La FFR indique vouloir ainsi "accéder au dossier et être partie prenante lors du procès pour faire valoir son intérêt et participer activement aux débats afin de défendre les intérêts et l’image de la discipline". Bernard Laporte et Mohed Altrad partageront leur banc avec d’autres pontes, comme le numéro deux de la FFR, Serge Simon, aussi jugé pour "prise illégale d’intérêt". Et… Claude Atcher, un proche de Laporte qu’il a aidé à se faire élire à la tête de la FFR, avec son associé Benoît Rover. Eux sont jugés pour "recel d’abus de confiance" au préjudice de la FFR, "abus de biens sociaux" dans la gestion de leur société Score XV et "travail dissimulé par dissimulation d’activité" pour défaut de déclarations sociales et fiscales. "Tout ça, c’est à cause de l’argent!" résume un conseiller d’un des protagonistes de l’affaire. Le rugby fait douloureusement l’apprentissage de la "footballisation", cette tendance à faire du sport une machine à sous.

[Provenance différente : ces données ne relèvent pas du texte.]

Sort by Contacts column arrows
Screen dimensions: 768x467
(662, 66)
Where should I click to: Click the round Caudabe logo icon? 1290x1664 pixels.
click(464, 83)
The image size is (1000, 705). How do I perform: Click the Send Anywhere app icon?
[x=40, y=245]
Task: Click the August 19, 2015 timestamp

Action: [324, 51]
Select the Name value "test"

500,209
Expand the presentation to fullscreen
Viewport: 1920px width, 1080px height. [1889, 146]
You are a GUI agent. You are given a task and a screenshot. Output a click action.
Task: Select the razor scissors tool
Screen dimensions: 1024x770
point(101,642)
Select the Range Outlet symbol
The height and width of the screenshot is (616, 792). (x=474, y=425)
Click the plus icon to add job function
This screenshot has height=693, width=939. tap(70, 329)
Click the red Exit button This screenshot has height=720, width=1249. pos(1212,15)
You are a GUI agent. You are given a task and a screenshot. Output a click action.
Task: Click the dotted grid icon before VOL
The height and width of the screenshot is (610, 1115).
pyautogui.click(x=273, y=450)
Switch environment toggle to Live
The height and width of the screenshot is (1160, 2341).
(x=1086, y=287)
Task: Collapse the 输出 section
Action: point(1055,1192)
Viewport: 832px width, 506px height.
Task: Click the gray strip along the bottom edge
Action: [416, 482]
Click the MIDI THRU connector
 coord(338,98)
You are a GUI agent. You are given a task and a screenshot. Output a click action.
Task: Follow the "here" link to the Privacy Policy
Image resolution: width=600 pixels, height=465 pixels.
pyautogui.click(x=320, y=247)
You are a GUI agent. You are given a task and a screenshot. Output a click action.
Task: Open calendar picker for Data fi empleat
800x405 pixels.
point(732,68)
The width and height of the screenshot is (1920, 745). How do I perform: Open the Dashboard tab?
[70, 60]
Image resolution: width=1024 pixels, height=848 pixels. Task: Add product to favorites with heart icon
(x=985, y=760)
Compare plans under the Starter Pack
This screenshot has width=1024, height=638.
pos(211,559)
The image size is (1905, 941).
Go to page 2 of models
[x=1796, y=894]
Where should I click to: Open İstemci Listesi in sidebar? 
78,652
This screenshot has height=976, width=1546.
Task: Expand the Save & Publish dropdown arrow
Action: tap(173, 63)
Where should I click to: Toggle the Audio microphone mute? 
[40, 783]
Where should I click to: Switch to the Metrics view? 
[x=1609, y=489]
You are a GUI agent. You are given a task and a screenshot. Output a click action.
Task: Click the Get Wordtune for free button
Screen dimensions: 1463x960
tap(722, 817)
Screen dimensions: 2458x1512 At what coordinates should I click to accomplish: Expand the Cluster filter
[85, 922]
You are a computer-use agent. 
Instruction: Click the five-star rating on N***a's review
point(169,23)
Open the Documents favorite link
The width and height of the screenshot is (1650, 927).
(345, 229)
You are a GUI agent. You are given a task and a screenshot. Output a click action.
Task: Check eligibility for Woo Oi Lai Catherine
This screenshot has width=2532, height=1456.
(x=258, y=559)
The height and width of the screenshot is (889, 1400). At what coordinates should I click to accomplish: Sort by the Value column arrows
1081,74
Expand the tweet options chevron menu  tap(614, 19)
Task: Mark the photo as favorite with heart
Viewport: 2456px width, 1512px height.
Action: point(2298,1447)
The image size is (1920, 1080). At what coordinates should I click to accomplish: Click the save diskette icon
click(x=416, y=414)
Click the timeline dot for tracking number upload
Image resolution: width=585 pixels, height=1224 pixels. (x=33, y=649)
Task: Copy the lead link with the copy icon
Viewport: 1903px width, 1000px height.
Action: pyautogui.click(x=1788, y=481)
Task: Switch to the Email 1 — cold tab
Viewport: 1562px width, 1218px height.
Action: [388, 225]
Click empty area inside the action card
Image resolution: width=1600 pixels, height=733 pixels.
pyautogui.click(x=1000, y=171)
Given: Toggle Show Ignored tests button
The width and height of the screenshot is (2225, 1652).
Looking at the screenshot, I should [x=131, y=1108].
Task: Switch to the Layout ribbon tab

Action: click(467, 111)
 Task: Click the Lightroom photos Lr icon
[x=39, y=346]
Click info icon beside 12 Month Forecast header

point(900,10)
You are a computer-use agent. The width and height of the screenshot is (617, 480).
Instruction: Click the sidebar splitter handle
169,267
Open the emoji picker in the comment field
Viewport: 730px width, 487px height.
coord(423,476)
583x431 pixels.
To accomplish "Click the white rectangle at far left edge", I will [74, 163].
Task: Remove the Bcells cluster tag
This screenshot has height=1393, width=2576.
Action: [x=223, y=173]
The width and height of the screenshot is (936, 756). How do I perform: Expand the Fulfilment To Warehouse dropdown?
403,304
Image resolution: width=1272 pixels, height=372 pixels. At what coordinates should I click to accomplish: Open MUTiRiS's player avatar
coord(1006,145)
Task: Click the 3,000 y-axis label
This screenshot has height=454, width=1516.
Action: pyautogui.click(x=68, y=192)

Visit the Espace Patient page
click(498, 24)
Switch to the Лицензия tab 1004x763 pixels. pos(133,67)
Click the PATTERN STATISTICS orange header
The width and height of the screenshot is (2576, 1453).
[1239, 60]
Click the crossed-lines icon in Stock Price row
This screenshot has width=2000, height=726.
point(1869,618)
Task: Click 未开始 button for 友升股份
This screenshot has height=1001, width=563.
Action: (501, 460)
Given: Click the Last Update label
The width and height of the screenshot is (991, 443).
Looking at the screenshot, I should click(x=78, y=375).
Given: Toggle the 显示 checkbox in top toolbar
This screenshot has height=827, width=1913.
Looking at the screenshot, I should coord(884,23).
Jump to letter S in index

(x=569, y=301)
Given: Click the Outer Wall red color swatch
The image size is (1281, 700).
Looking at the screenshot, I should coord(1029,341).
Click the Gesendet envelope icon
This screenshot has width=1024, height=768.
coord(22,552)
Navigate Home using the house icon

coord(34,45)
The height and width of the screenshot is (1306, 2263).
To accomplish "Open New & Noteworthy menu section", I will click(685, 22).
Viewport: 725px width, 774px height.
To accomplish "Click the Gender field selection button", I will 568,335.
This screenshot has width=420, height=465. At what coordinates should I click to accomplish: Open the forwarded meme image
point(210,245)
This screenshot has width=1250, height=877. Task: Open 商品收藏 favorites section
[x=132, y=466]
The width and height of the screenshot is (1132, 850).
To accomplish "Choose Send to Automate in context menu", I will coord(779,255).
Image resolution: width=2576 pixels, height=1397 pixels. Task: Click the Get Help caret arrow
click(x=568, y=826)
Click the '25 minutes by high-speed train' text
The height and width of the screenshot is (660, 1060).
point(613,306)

Budget des clubs de rugby et retombées économiques des coupes du mondes.. Crédit : Challenges
Budget des clubs de rugby et retombées économiques des coupes du mondes..
Il faut dire que le Rugby commence à intéresser les investisseurs. Fin août, le millionnaire de la tech britannique Ian Osborne devenait premier actionnaire du modeste club de Brive (Corrèze). Mais contrairement au football, où la moitié des clubs de Ligue 1 appartiennent à des étrangers, le rugby français attire jusqu’ici peu les investisseurs internationaux. Peut-être parce que les comptes des clubs sont nettement dans le rouge et que ce sport ne dispose pas encore du rayonnement planétaire du ballon rond. "On joue surtout en Grande-Bretagne, en France, et dans trois pays de l’hémisphère sud: les montants en jeu ne peuvent pas être comparés au football", reconnaît Jacky Lorenzetti, propriétaire du Racing 92 et du stade Paris La Défense Arena. Pourtant, le rugby est de plus en plus bankable: le nombre des licenciés atteint des records, les stades font le plein avec 13.300 spectateurs en moyenne. Il cartonne aussi sur les écrans: la finale du Top-14 Castres-Montpellier, le 24 juin dernier, a réuni presque 4 millions de téléspectateurs sur France 2 et Canal+. La Coupe du monde 2023 en France devrait aussi être profitable, avec 760 millions d’euros de recettes attendues (dont 335 en billetterie) et plus de 2,5 milliards de retombées économiques.